Pianist George Li's delicate intensity gives Rachmaninoff's ideas time to unfold

George Li
Sydney Morning Herald

Pianist George Li played Rachmaninoff's Piano Concert No. 2 in C minor, Opus 18 with overarching musical concentration that engendered clarity of shape and melodic lines of expressively calibrated nuance. When required, his playing is brilliantly virtuosic but that alone does not create the absorbing listening, he and the SSO under David Robertson created.

In the often appropriated second movement melody (Seven Year Itch and Bridget Jones' Diary among others) each note was weighted with delicate intensity to build an arch of expansive emotional weight.
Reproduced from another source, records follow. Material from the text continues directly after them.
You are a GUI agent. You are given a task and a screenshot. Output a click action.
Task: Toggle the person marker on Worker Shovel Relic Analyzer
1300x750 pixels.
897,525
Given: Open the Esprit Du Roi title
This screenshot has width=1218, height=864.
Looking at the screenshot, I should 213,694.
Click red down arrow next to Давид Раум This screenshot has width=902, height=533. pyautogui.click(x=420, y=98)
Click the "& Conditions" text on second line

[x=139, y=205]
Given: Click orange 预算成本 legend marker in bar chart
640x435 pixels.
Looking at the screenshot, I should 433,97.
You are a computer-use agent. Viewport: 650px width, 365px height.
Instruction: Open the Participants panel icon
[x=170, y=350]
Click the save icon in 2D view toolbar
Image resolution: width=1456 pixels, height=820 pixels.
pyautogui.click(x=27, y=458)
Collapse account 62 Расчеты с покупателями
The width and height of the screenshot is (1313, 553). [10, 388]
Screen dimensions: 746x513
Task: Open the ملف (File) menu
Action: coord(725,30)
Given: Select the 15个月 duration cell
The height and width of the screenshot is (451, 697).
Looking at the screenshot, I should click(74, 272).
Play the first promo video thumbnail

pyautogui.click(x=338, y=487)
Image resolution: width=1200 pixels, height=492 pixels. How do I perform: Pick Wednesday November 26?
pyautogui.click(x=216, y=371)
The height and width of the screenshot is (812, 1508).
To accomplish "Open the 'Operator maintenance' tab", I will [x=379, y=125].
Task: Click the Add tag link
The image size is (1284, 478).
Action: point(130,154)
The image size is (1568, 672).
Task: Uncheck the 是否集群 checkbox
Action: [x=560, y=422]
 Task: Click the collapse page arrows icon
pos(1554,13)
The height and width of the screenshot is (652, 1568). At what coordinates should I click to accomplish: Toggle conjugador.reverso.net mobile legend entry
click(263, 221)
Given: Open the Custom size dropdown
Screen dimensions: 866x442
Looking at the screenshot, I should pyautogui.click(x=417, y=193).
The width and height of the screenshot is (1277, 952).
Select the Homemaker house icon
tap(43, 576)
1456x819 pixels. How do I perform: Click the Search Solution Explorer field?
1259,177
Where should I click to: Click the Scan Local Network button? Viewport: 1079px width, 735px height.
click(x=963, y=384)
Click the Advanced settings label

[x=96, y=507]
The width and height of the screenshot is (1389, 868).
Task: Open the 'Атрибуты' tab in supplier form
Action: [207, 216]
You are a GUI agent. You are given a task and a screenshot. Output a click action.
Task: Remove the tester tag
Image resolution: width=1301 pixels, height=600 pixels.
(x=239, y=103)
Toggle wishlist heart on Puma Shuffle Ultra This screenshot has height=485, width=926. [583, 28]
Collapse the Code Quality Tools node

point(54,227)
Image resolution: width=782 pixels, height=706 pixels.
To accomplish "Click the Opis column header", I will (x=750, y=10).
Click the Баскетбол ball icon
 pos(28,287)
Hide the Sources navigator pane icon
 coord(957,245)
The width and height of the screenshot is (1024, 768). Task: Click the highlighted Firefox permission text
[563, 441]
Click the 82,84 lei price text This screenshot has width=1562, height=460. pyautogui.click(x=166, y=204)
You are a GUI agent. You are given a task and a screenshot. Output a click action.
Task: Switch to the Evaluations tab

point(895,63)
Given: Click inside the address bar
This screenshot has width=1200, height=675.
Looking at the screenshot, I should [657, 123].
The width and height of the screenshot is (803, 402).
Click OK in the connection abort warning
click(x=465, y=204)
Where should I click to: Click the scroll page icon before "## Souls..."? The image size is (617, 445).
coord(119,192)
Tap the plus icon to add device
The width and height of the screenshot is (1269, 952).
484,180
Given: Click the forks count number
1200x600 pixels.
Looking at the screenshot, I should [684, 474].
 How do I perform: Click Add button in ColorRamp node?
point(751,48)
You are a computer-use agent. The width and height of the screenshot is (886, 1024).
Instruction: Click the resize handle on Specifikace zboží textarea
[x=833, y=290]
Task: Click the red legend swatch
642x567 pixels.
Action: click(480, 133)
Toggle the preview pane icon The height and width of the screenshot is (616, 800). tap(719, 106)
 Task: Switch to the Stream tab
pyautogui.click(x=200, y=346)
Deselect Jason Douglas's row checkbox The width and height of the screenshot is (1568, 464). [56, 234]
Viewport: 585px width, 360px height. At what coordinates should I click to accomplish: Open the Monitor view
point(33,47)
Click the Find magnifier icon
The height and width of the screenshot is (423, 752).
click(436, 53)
Throughout the concerto the tempos were unhurried and were drawn out to allow ideas their own time to unfold.

In the expressive second theme of the finale, other pianists underplay it at first to keep more in reserve for the final appearance, yet Li's musical focus nevertheless maintained attention. Continuing the SSO and Robertson's exploration of American John Adams, the opening work, The Chairman Dances, written in connection with an early version of his opera Nixon in China, overlaid skilfully-crafted minimalist layers, with a wide gestural range from the hypnotic to the outrageous.

Prokofiev Symphony No. 5 in B flat, Opus 100 also spanned a wide range reflecting a conflicted Soviet artist, with uplifting optimism in its opening theme (which returns at the end) and sardonic grotesquery, mechanistic parody and human emotionality in between. The SSO and Robertson depart for a tour of China with an inspiring season of memorable performances behind them.